## YOUR OBJECTIVE
Write the next part of the pycmtensor Dataset documentation below, picking up right after its last line.

## PASSAGE SHOWN
Skip to content

dataset.py


pycmtensor.dataset

The code snippet is a part of a class called Dataset that converts a pandas DataFrame into an xarray dataset. It initializes the dataset object with the DataFrame and the name of the choice variable. It also provides methods to access and manipulate the dataset.

Dataset(df, choice, **kwargs)

Initialize the Dataset object with a pandas DataFrame and the name of the choice variable.

Parameters:

Name Type Description Default
df DataFrame

The pandas DataFrame object containing the dataset.

required
choice str

The name of the choice variable.

required
**kwargs optional

Additional keyword arguments to configure the dataset.

{}

Attributes:

Name Type Description
n int

The number of rows in the dataset.

x list[TensorVariable]

The list of input TensorVariable objects.

y TensorVariable

The output TensorVariable object.

scale dict

A dictionary of scaling factors for each variable.

choice str

The name of the choice variable.

ds dict

A dictionary of variable values.

split_frac float

The split fraction used to split the dataset.

idx_train list

The list of indices of the training dataset.

idx_valid list

The list of indices of the validation dataset.

n_train int

The size of the training dataset.

n_valid int

The size of the validation dataset.

Example

Example initialization of a Dataset object:

ds = Dataset(df=pd.read_csv("datafile.csv", sep=","), choice="mode")
ds.split(frac=0.8)

Accessing attributes:

print(ds.choice)

Output:

'car'

Raises:

Type Description
IndexError

If the choice variable is not found in the DataFrame columns.

__getitem__(key)

Returns the input or output variable(s) of the dataset object by their names.

Parameters:

Name Type Description Default
key str or list or tuple

The name(s) of the variable(s) to be accessed.

required

Returns:

Type Description

TensorVariable or list of TensorVariable: The input or output variable(s) corresponding to the given name(s).

Raises:

Type Description
KeyError

If the given name(s) do not match any input or output variable.

drop(variables)

## DATASET SECTION
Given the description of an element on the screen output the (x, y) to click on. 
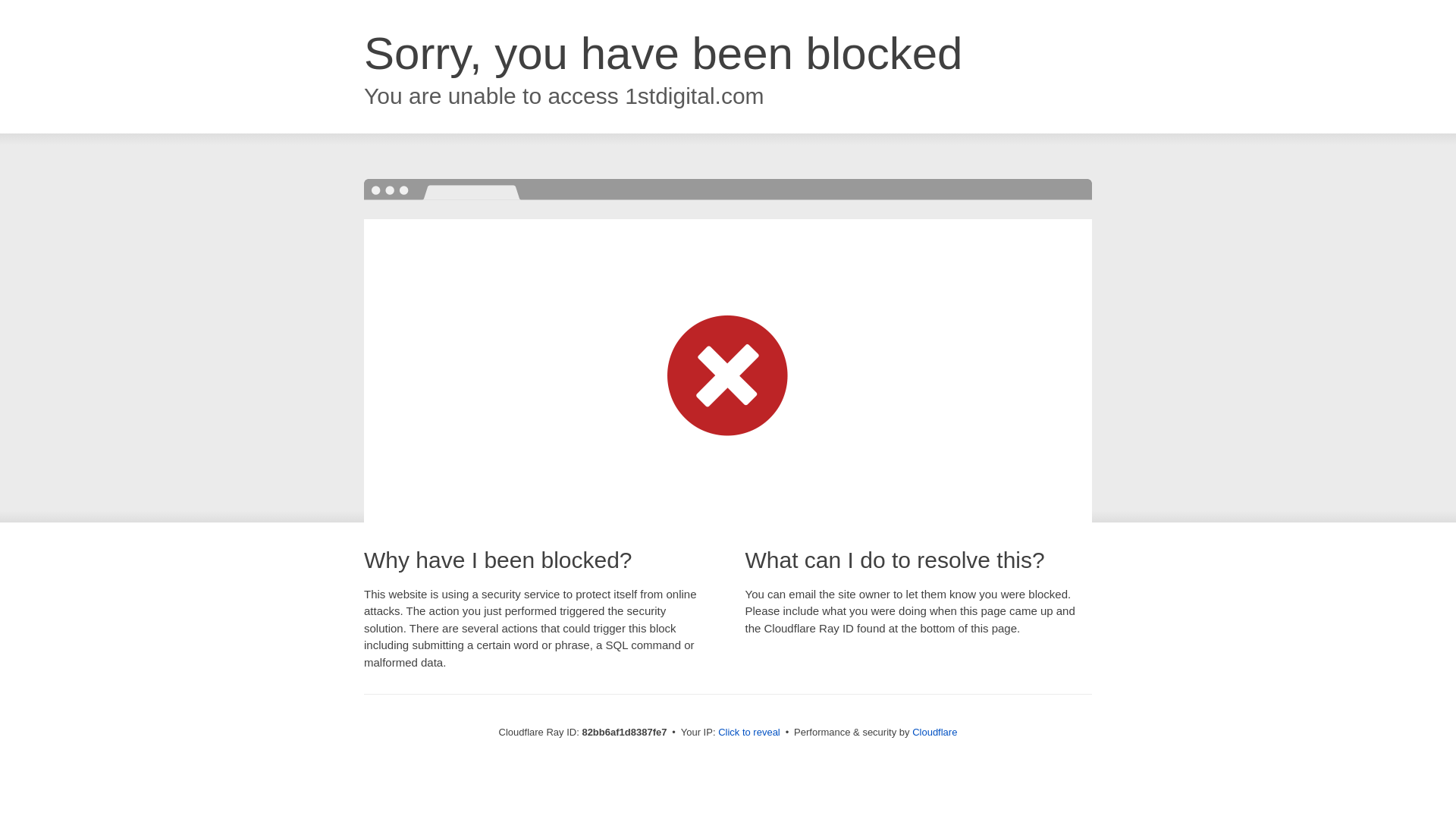
Click to reveal Element type: text (749, 732)
Cloudflare Element type: text (934, 731)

## REPLY TO THE EXERCISE
Method for dropping variables from the dataset

Parameters:

Name Type Description Default
variables list[str]

list of str variables from the dataset to drop

required

Raises:

Type Description
KeyError

raises an error if any item in variables is not found in the dataset or item is the choice variable

Warning

Choice variable cannot be explicitly dropped.

scale_variable(variable, factor)

Multiply values of the variable by 1/factor.

Parameters:

Name Type Description Default
variable str or list[str]

the name of the variable or a list of variable names

required
factor float

the scaling factor

required

split(frac)

Method to split the dataset into training and validation subsets based on a given fraction.

Parameters:

Name Type Description Default
frac float

The fraction to split the dataset into the training set.

required

Returns:

Type Description
None

None

Notes
  • The actual splitting of the dataset is done during the training procedure or when invoking the train_dataset() or valid_dataset() methods.

train_dataset(variables, index=None, batch_size=None, shift=None)

Returns a slice of the (or the full) training data array with the sequence matching the list of variables.

Parameters:

Name Type Description Default
variables Union[list, str, TensorVariable]

a tensor, label, or list of tensors or list of labels

required
index int

the start of the slice of the data array. If None is given, returns the full data array.

None
batch_size int

length of the slice. If None is given, returns the index from index to N where N is the length of the array.

None
shift int

the offset of the slice between 0 and batch_size. If None is given, shift=0.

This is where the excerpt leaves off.